With treatment, the prognosis in pulmonary cryptococcosis is good. Without treatment (particularly in immunocompromised patients), the disease can lead to CNS infection and death (invariably within 3 years). Treatment dramatically reduces mortality but not necessarily neurologic deficits, such as paralysis and hydrocephalus.

Cryptococcosis is especially likely to arrack immunocompromised patients, particularly those with Hodgkin's disease, sarcoidosis, leukemia, or lymphomas and those taking immunosuppressant drugs. The incidence is increasing, especially in patients with acquired immunodeficiency syndrome (AIDS).


Cryptococcus is one of the most common life-threatening fungal infections in AIDS patients. Cryptococcosis is an infectious disease that affects parts of the body, especially the brain and central nervous system. Most cases occur in people whose resistance to infection is lowered.

Cryptococcus neoformans, the fungus that causes this disease, is ordinarily found in soil. The onset of neurological symptoms is gradual. The majority of people with this condition have meningoencephalitis at the time of diagnosis.
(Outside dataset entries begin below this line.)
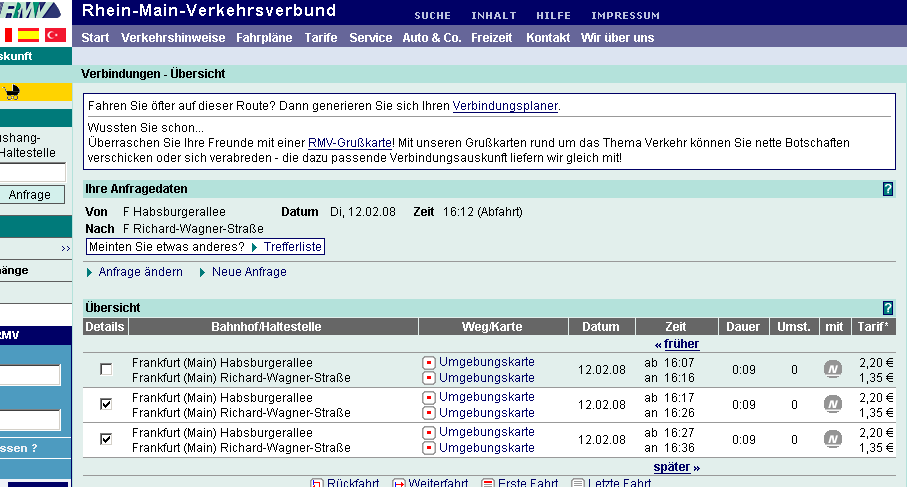This screenshot has width=908, height=487.
Task: Follow the RMV-Grußkarte link
Action: [x=349, y=143]
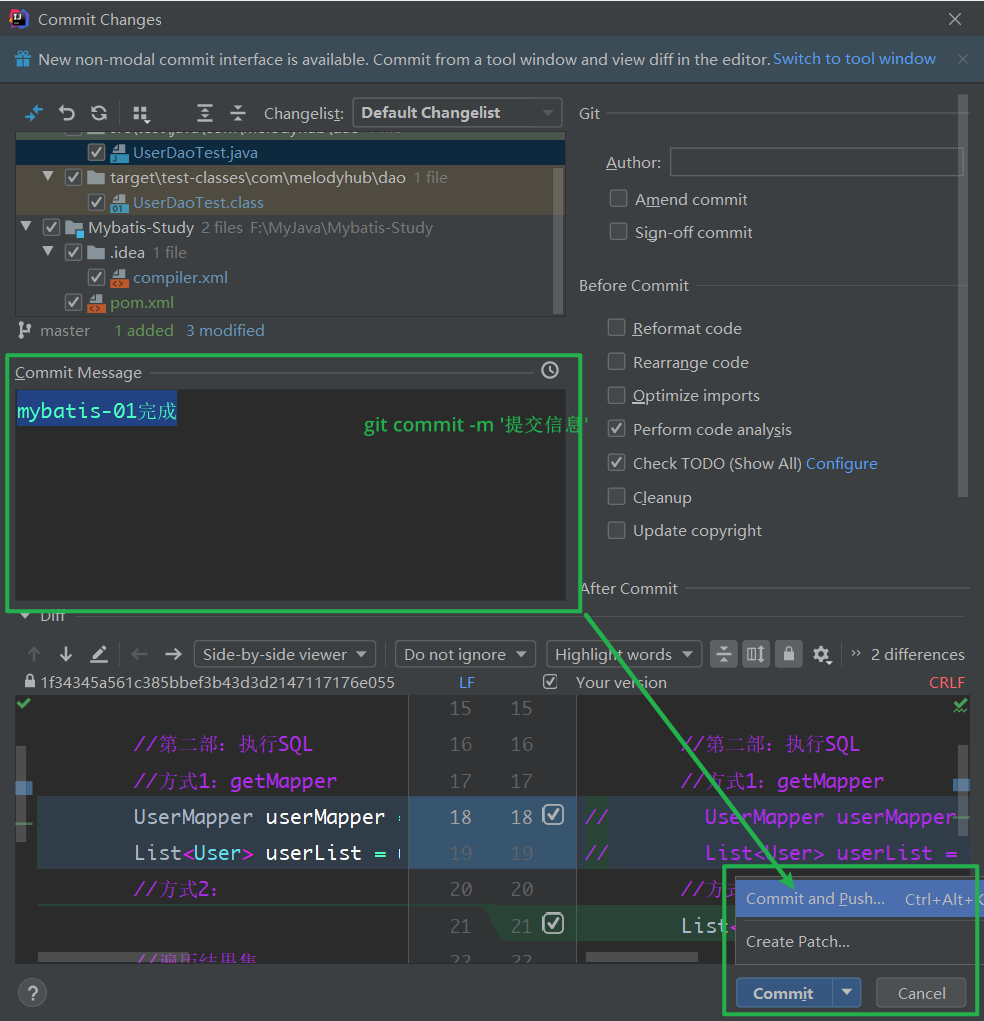Open commit message history clock icon
The width and height of the screenshot is (984, 1021).
550,371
Three types of infections:
  • Wound or cutaneous cryptococcosis
  • Pulmonary cryptococcosis
  • Cryptococcal meningitis

Symptoms and Signs

The symptoms of the cryptococcosis may be included:
  • Chest pain
  • Dry cough
  • Headache
  • Nausea
  • Confusion
  • Abdominal pain
  • Weakness
  • Fatigue
  • Fever
  • Glands
  • Abdomen, swollen
  • Prolonged bleeding

Diagnostic tests

Although imaging tests (a routine chest X-ray or computed tomography scan of the chest) showing a pulmonary lesion may point to pulmonary cryptococcosis, this infection commonly escapes diagnosis until it disseminates. A definitive diagnosis requires identification of C. neoformans by analysis or culture of the sputum, urine, prostatic secretions, or bone marrow aspirate. Other test procedures include tissue or neural biopsy.

In CNS infection, C. neoformans detected in an India ink preparation of cerebrospinal fluid (CSF) is diagnostic. Blood cultures are positive only in severe infection.

Test results that support the diagnosis include elevated antigen titer in serum and CSF in disseminated infection; increased CSF pressure, protein levels, and white blood cell count in CNS infection; and moderately decreased CSF glucose levels in about 50% of patients. Patients with AIDS typically have slight or no CSF abnormalities, although C. neoformans usually can be cultured.


Cryptococcosis is best treated with a combination of amphotericin Band flucytosine, typically for 6 weeks. Because flucytosine may produce adverse reactions, amphotericin B alone may be used in selected cases. This therapy is continued indefinitely in the patient with AIDS. In the non-AIDS patient, weekly lumbar punctures should be performed until cultural conversion occurs.


Minimize doses of corticosteroid medications. Safer sex practices reduce the risk of acquiring HIV and the subsequent opportunistic infections associated with a weakened immune system.